El secretario de Estado de Estados Unidos, Marco Rubio, y el ministro de Exteriores de Armenia, Ararat Mirzoyán, suscribieron este martes en Ereván tres documentos bilaterales, entre ellos un acuerdo marco para la implementación del denominado «corredor de Trump» en el sur de Armenia y un pacto de cooperación en el ámbito de tierras raras, además de una Carta sobre Alianza Estratégica Integral.
La ceremonia, transmitida en directo por la televisión armenia, tuvo lugar tras un breve encuentro entre ambos diplomáticos en el aeropuerto de Zvartnots, donde Rubio realizó una escala durante su regreso de la India a Estados Unidos.
Importancia de la «ruta de Trump»
El ministro Mirzoyán agradeció a Rubio por encontrar tiempo en su agenda para visitar Armenia y se mostró satisfecho por el nivel actual de las relaciones bilaterales. Destacó que todos los acuerdos firmados benefician a ambas partes y subrayó especialmente la relevancia de la «ruta de Trump» para llevar la paz a la región del Cáucaso Sur, al conectar territorio azerbaiyano y armenio hasta Turquía.
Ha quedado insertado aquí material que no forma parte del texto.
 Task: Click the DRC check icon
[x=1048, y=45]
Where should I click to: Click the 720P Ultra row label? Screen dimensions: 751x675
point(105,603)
Por su parte, Rubio elogió el papel del primer ministro armenio, Nikol Pashinián, en la construcción de un futuro mejor para el país y destacó la valentía y entrega de los políticos armenios a esa causa. «Estados Unidos se alegra de ser parte de ese proceso y está dispuesto a hacer más en beneficio de las relaciones bilaterales», aseguró.
Contexto de crisis con Rusia y cercanía electoral
La visita relámpago de Rubio se produce en un momento de profunda crisis entre Armenia y Rusia, y después de que el secretario de Estado mantuviera una conversación telefónica con su homólogo ruso, Serguéi Lavrov. Además, tiene lugar a menos de dos semanas de las elecciones parlamentarias, en las que Contrato Cívico, el partido del primer ministro Pashinián, es el principal favorito.
En vísperas de estos comicios, las autoridades rusas han suspendido la importación de agua mineral, flores, vino y coñac de varias empresas armenias, lo que podría extenderse a frutas y verduras. No obstante, según algunos expertos, estas medidas, lejos de favorecer a las fuerzas prorrusas dentro de Armenia, podrían consolidar en torno al poder incluso a los detractores de la política del actual Gobierno.